▶ [TASK]: From first line to last, copy the material below exactly.
--- START ---
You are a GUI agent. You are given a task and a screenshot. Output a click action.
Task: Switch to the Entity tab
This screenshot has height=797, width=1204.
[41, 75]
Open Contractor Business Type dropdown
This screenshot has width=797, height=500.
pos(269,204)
--- END ---
▶ [SOLUTION]:
You are a GUI agent. You are given a task and a screenshot. Output a click action.
Task: Switch to the Entity tab
This screenshot has height=797, width=1204.
[41, 75]
Open Contractor Business Type dropdown
This screenshot has width=797, height=500.
pos(269,204)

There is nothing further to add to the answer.